Any changes in atmospheric water vapour bring important implications for the global climate. Increases in stratospheric water vapour cool the stratosphere but warm the troposphere. Both the cooling of the stratosphere and the increase in water vapour enhance the potential for the formation of polar stratospheric clouds. More than a decade ago it was already suggested that a cooling of stratospheric temperatures by 1 K or an increase of 1 ppmv of stratospheric water vapour could promote denitrification . During the two Arctic winters 2009/10 and 2010/11, the strongest denitrification in the recent decade was observed . In the latter winter, denitrification led also to severe ozone depletion with a magnitude comparable to the Antarctic “ozone hole” .

In this study, the correlation between observed water vapour variability and the recent temperature evolution in the Arctic together with PSC observations are considered to investigate a possible connection between the increase in stratospheric water vapour and polar stratospheric cloud formation/denitrification. This study aims at (1) performing a sensitivity study on how an increase in water vapour and decrease in temperature will affect PSC formation and existence and (2) on assessing the H2O variability during the 15-year period 2000–2014.

A sensitivity study is performed to investigate what effect changes in water vapour and temperature (due to a trend or variability) would have on PSC formation and occurrence. Therefore, air parcel back trajectories are calculated according to PSC observations by CALIPSO during the Arctic winter 2010/11. On the basis of this trajectory ensemble the increase in time the air parcels would be exposed to temperatures below TNAT or Tice along the trajectories are considered for a water vapour increase of up to 1 ppmv and a temperature decrease of up to 1 K in the stratosphere.

To investigate a possible water vapour trend as well as water vapour variability in the polar lower stratosphere, satellite observations of water vapour from the Odin Sub-Millimetre Radiometer (Odin/SMR), the Aura Microwave Limb Sounder (Aura/MLS), the Envisat Michelson Interferometer for Passive Soundings (Envisat/MIPAS), the Scanning Imaging Absorption spectrometer for Atmospheric Chartography (Envisat/SCIAMACHY), the SCISAT Atmospheric Chemistry Experiment Fourier Transform Spectrometer (SCISAT/ACE-FTS) and the UARS Halogen Occultation Experiment (UARS/HALOE) are used.
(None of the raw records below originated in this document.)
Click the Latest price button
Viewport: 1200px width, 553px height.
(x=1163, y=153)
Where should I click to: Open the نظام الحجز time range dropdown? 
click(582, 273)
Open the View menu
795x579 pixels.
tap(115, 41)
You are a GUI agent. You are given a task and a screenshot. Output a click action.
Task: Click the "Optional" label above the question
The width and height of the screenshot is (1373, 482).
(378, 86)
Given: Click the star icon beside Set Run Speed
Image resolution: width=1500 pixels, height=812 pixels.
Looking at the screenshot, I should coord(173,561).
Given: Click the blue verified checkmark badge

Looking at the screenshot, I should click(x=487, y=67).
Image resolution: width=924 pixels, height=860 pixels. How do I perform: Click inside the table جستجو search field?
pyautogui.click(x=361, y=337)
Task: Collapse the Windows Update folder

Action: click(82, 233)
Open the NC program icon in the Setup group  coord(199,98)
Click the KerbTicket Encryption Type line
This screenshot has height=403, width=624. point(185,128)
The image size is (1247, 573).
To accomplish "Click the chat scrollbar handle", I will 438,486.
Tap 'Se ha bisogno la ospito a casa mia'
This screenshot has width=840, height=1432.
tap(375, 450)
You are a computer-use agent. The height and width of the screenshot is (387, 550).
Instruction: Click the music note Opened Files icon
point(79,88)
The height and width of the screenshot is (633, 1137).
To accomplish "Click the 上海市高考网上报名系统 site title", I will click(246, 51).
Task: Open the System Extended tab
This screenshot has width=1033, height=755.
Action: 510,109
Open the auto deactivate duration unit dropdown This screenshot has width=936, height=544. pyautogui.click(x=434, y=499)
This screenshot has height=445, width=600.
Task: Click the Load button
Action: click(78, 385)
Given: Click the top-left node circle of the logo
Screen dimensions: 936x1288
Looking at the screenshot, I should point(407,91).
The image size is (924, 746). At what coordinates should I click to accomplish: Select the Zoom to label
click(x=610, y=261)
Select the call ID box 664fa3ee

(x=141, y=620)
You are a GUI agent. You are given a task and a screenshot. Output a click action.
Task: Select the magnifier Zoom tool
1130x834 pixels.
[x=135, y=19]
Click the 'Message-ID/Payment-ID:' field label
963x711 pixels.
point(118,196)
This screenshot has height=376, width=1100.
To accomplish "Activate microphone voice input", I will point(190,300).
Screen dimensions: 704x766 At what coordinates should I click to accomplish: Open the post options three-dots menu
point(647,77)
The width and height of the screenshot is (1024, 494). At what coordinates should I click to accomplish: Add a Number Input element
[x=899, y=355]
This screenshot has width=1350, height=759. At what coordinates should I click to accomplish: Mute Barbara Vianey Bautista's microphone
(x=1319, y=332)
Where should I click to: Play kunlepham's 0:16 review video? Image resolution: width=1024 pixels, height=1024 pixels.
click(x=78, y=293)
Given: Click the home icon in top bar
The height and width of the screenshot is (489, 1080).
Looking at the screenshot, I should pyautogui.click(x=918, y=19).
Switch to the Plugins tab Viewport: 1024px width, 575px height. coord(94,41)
A short description of these satellite instruments will follow below. A detailed intercomparison of water vapour derived from these instruments can be found in . For performing case studies along air parcel trajectories that are based on PSC measurements we apply measurements from the Cloud-Aerosol Lidar with Orthogonal Polarization (CALIOP) on board of CALIPSO (Cloud-Aerosol Lidar and Infrared Pathfinder Satellite Observations).

The Arctic winter 2010/11 was one of the coldest in the last 2 decades . The 2010/11 winter was characterised by an anomalously strong vortex with an atypically long cold period that was persistent from mid-December to mid-March . The polar vortex formed at the end of November 2010 and remained stable until the end of April. The long cold period, lasting over 4 months, was interrupted by short warmer periods in the beginning of January, February and March due to minor warmings. In February and March, temperatures were colder than in previous years of the last decade. The final warming during the 2010/11 Arctic winter occurred in mid-April, thus later than usual .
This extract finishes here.